* Twoje zadania *
1. Streść w dwóch zdaniach tekst o aferze podsłuchowej.
2. Czy te stwierdzenia zgadzają się z tekstem o aferze podsłuchowej? Przy każdym odpowiedz „tak” lub „nie” i przytocz dosłownie rozstrzygające słowa tekstu.
(a) Spotkanie, na którym wszystko ustalono, odbyło się w restauracji.
(b) Premier skomentował sprawę w wywiadzie telewizyjnym.
(c) Ewa Kopacz jest marszałkiem Senatu.
3. Pociągnij dalej tekst o aferze podsłuchowej, zaczynając zaraz po jego ostatnim zdaniu.

* Podany tekst *
***
Afera podsłuchowa: Donald Tusk udaje, że nic się nie stało

Kategorie: 

Źródło: dreamstime.com

Czarne chmury zbierają się znowu nad rządzącą w Polsce sitwą. Tym razem okazało się, że rząd ma poważne problemy budżetowe, które chce rozwiązać przez drukowanie pieniędzy. Wszystko ustalono podczas spotkania w restauracji, które zostało nagrane.

 

Rządząca mafia nabrała wody w usta, a premier skomentował na Twitterze, że to "przykra sprawa" i powrócił do oglądania Mundialu. Po chwilowym szoku pojawiły się od razu "przekazy dnia", które skupiają uwagę na tym nie co się mówiło, ale kto nagrał. Groteskowo brzmią też słowa Marszałek Sejmu Ewy Kopacz, która stwierdziła, że dogadywanie się między NBP a Rządem, aby nie wygrała opozycja, to wyraz "troski o państwo".
***
* Zapisane dane *
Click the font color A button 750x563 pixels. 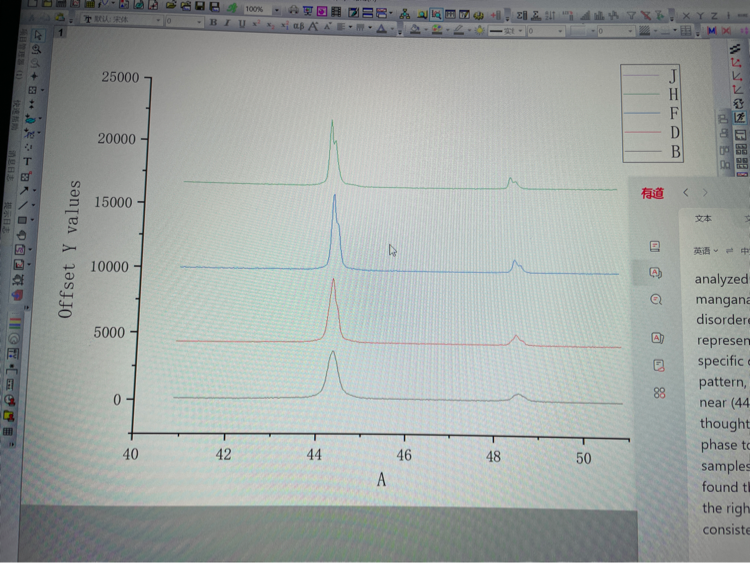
***
* Odpowiedzi po kolei *
1. Według tekstu nagrane spotkanie w restauracji ujawniło, że rząd ma poważne problemy budżetowe i chce je rozwiązać przez drukowanie pieniędzy. Premier nazwał na Twitterze sprawę „przykrą”, przekazy dnia skupiły się na tym, kto nagrał, a marszałek Sejmu Ewa Kopacz uznała dogadywanie się NBP z rządem za wyraz „troski o państwo”.

2.
(a) Tak: „Wszystko ustalono podczas spotkania w restauracji, które zostało nagrane.”
(b) Nie: „premier skomentował na Twitterze”.
(c) Nie: „Marszałek Sejmu Ewy Kopacz”.

3.
Zwróćmy uwagę, że rozmowa Marka Belki i Bartłomieja Sienkiewicza zawierała kilka istotnych informacji. Po pierwsze, że stan finansów państwa jest bardzo zły i trzeba wykupić polskie papiery bezwartościowe zwane obligacjami, aby jako tako dotrwać do wyborów, które w przeciwnym wypadku może wygrać lewica pobożna, czyli PiS.

 

Teoretycznie apolityczny szef NBP podejmuje temat i stwierdza, że da się zrobić, ale trzeba zmienić "hrabiego von Rothfeld vel Rostowskiego" i ustawę o NBP, która pozwoli na pacyfikowanie Rady Polityki Pieniężnej. Co dla nas oznacza? De facto drukowanie pieniędzy, a raczej tworzenie wirtualnych zapisów księgowych, a w konsekwencji inflację, czyli nowy podatek, który zapłacimy my wszyscy.

 

Teraz pytanie o to, co było dalej. Jak wiemy hrabia von Rothfeld vel Rostowski ostatecznie pożegnał się ze stanowiskiem a jego miejsce zajął Mateusz Szczurek, czyli ktoś, kogo mógł oczekiwać pan Belka. Na dodatek właśnie pojawia się na tapecie ustawa o NBP, która otworzy pole do takich machinacji. Wszystko to śmierdzi okropnie i wskazuje na to, że celem jest niedopuszczenie do zwycięstwa politycznej konkurencji.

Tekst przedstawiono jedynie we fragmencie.